This article originated from personal public account: TechFlow, original is not easy, for attention


Today is the seventh article in Thursday’s advanced mathematics project.

Previous articles and we talked about a lot of mathematical theory, today we talk about something useful.

As we all know, many problems in industry are essentially mathematical problems after being abstracted and modeled. When it comes to mathematics, equations are indispensable. In mathematics, we can use all kinds of calculations and formulas, but have we ever thought about how to solve a more complex equation in the field of computer?

If you haven’t thought about it before, you might want to, because it might come up in an interview question later.

dichotomy

The first method we will introduce is dichotomy.

Speaking of dichotomy, you should be familiar with it.
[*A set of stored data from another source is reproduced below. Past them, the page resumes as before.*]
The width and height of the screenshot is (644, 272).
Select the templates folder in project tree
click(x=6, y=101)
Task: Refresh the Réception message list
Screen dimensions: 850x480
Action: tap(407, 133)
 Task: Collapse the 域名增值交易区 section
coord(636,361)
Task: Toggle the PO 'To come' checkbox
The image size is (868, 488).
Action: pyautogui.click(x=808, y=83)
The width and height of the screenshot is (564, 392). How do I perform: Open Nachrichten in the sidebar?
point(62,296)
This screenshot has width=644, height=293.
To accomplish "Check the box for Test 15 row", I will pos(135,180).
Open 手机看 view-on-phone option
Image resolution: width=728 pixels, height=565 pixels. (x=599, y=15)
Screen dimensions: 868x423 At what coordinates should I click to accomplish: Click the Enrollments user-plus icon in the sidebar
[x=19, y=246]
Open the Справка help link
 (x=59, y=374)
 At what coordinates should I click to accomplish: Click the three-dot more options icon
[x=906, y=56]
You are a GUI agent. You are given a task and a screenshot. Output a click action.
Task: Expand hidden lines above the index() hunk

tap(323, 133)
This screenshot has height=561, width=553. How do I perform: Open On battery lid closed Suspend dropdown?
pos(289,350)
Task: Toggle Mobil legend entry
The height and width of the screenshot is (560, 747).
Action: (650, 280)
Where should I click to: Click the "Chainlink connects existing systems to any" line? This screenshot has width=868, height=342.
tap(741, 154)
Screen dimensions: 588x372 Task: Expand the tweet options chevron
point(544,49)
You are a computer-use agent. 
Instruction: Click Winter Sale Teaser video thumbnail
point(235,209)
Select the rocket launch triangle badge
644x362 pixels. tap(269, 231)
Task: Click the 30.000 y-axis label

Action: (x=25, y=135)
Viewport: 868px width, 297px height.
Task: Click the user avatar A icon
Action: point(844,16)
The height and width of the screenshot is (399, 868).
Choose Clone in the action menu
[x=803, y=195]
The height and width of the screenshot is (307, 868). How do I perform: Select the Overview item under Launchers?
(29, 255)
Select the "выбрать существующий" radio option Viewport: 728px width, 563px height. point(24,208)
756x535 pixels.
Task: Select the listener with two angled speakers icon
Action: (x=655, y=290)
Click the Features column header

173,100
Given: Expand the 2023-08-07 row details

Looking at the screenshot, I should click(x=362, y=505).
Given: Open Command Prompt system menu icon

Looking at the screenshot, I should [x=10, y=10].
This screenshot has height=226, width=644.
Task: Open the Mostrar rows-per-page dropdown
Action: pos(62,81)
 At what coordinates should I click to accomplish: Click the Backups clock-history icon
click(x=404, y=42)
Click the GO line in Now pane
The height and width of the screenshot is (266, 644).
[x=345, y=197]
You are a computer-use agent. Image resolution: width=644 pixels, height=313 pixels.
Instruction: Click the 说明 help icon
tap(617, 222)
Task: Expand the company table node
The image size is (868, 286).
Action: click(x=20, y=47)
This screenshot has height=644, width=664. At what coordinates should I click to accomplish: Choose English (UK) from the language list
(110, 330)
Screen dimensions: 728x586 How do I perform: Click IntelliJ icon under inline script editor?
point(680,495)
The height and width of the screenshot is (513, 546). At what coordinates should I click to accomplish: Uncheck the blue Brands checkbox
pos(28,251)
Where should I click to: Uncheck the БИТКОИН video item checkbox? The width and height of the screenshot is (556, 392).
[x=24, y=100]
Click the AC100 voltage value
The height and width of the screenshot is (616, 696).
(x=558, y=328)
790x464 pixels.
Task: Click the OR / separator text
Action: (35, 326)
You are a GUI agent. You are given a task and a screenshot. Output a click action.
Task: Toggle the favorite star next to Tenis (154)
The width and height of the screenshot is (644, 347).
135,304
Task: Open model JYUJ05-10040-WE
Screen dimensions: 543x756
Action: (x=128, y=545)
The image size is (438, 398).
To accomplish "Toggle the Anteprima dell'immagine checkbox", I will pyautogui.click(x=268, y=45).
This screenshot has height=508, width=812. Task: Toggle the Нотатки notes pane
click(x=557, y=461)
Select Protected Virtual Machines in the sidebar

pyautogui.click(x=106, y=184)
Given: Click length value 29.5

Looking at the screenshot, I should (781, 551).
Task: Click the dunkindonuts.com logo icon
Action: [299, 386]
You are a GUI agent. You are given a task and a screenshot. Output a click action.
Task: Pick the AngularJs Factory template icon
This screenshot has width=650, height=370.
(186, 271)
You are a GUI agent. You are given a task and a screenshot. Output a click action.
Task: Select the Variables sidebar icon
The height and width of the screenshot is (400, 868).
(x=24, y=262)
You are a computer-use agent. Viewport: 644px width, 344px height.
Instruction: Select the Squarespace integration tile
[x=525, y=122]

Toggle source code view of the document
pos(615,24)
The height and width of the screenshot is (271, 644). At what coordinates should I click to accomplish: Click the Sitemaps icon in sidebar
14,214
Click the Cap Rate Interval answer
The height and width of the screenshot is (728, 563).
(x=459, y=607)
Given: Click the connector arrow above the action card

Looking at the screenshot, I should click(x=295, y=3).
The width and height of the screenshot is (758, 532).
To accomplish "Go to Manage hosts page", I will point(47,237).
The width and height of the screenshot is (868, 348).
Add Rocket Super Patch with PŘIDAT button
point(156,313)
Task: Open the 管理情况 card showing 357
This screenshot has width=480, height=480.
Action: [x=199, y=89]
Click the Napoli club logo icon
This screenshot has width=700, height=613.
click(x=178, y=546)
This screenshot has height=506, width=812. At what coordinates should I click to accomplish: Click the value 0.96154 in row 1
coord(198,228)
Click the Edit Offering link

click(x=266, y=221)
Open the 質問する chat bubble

To be honest, when I first saw the word dichotomy in an advanced mathematics textbook, I was actually quite shocked. Later, when I saw many other algorithms in statistics and other math books, I became accustomed to them. In the years since I switched to algorithms, I’ve become more and more aware of the importance of mathematics. This doesn’t mean you have to be a math whiz, but if you haven’t graduated yet, it’s worth at least paying attention in math class.

Let’s go back to dichotomy, if you’ve studied dichotomy, this is a very simple algorithm, but if you’ve done LeetCode problem 4, you’ll see that pure dichotomy can be this hard. If we only explain the principle of dichotomy, we will not be able to fully understand the algorithm. To reach this point, I thought long and hard, and finally decided to divide the dichotomy into three levels, modeled after the Zen theory of whether a mountain is a mountain or not.

First is the first level, where we divide one thing in half at a time.

This should be our first and most intuitive idea, like the classic gold coin problem. It says we have several coins, one of which is a gold coin, which is heavier, and the other coins are equal in weight. We only have one scale, how to find the gold coins in the least number of times.


In this problem, we need to keep splitting the coin into two parts and locking the scales to one of them. Find the answer quickly by repeating the above steps.

At the second level, dichotomy is no longer a simple bisection of objects, but a function of halving search. This is the key method to solve the equation.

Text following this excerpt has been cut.